Afete karşı dirençli yapılar planlama ile mümkün olabilir
Kahramanmaraş merkezli depremlerde 50 bini aşkın kişi yaşamını yitirdi. Deprem bölgesindeki 11 ilde çok sayıda yıkım oluşurken, acil yıkılacak ve ağır hasarlı yani artık kullanılamaz hale gelmiş bina sayısı 298 bine ulaştı. Buralardaki bağımsız bölüm sayısı ise 876 bine varıyor.
Yeşilay Dergisi’nin 2023 Mayıs sayısında yer alan bilgilere göre; deprem felaketinde evsiz kalan vatandaşlar için harekete geçilerek, afet bölgesinde toplam 650 bin konut yapmak için kollar sıvandı. Buna göre önümüzdeki bir yıl içinde depremden etkilenen kentlerde ve köylerde toplamda 319 bin konut yapılması bekleniyor.
En az 500 bin konut ihtiyacı var
Birleşmiş Milletler (BM) tahminlerine göre 6 Şubat Kahramanmaraş depremlerinden etkilenen bölgede yaklaşık 1,5 milyon kişi evsiz kaldı ve barınma ihtiyacının karşılanması için en az 500 bin konutun inşa edilmesi gerekiyor. Deprem aynı zamanda milyonları bulan bir göçü de tetikledi. Deprem bölgesinde 11 şehirde üç milyonun üzerinde insan göç etti. Bu bakımdan yaklaşık 14 milyon nüfusa sahip 11 ilin yeniden inşa ve yapılandırma çalışmaları büyük önem taşıyor.
Yaşanan felaketin büyüklüğünün yanı sıra 1999 Gölcük depremi sonrası beklenen İstanbul depreminin riskleri de göz önüne alınarak afete dirençli kent planlaması önümüzdeki yılların en önemli konuları arasında yerini aldı.
Kentlerin sunmuş olduğu fırsatlar, insanları kentlerde yaşamaya yönlendiriyor. Buna bağlı olarak kent yaşamı içerisindeki tehlike ve riskler de gün geçtikçe daha çok kişiyi ilgilendiren bir konu haline geliyor. Öte yandan afete dirençli yapılaşma ve şehir planlaması da son dönemde öne çıkan konular arasında yer alıyor.

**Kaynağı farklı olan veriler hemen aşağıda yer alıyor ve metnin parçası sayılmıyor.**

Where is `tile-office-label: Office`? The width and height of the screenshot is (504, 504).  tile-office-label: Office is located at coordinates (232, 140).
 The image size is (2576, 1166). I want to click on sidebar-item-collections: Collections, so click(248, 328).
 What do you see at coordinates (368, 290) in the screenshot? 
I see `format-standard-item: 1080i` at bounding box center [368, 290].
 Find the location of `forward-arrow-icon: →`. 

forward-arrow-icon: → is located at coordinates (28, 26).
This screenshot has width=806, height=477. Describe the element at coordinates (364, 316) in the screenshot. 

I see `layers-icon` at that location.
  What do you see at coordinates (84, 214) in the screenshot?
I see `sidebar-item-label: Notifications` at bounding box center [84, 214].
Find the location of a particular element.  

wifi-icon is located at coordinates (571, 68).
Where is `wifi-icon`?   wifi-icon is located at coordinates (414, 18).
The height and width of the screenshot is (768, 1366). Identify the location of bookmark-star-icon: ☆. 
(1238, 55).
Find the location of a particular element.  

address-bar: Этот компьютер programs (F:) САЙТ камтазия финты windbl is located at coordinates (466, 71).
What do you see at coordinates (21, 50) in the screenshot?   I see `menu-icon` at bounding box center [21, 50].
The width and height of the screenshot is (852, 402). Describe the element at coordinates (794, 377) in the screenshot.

Afete dirençli planlama nasıl olmalı?
Yeni kentlerin inşa sürecinde planlama süreçleri büyük önem arz ediyor. Kentlerde yapılaşma ve kentsel gelişmeyi düzenleyen mekanizmalar çeşitli ölçeklerdeki planlar olup afet zararlarının en aza indirilmesinde başarılı olabilmek için afet yönetim süreçleriyle kent planlama süreçlerinin eşgüdüm içerisinde sürdürülmesi gerekiyor.
Yeni yerleşim yerlerinin en düşük düzeyde risk taşıyan yerlerde konumlanmasına, yüksek risk taşıyan yerlerde konumlanan hâlihazırdaki yerleşim yerlerinin gelişme alanlarının kısıtlanmasına ve sanayi, petrol tesisleri gibi ekonomik faaliyetlerin yüksek risk taşıyan yerlerde konumlanmasının önlenmesine dikkat edilmesi öncelikli şartlardan bir tanesi olarak öne çıkıyor.
Uzmanlar deprem bölgesinde jeolojik etütlerin tamamlanarak imar planlarının buna göre yenilenmesinin önemine dikkat çekiyor. Depremler sonrası oluşan yüzey kırıkları, sıvılaşma, yanal yayılma, heyelan, kaya düşmesi gibi çok sayıda zeminden kaynaklı deformasyonların haritalanması ve yeni kurulacak kentlerin belirlenmesinde bu çalışmaların baz alınması kritik öneme sahip.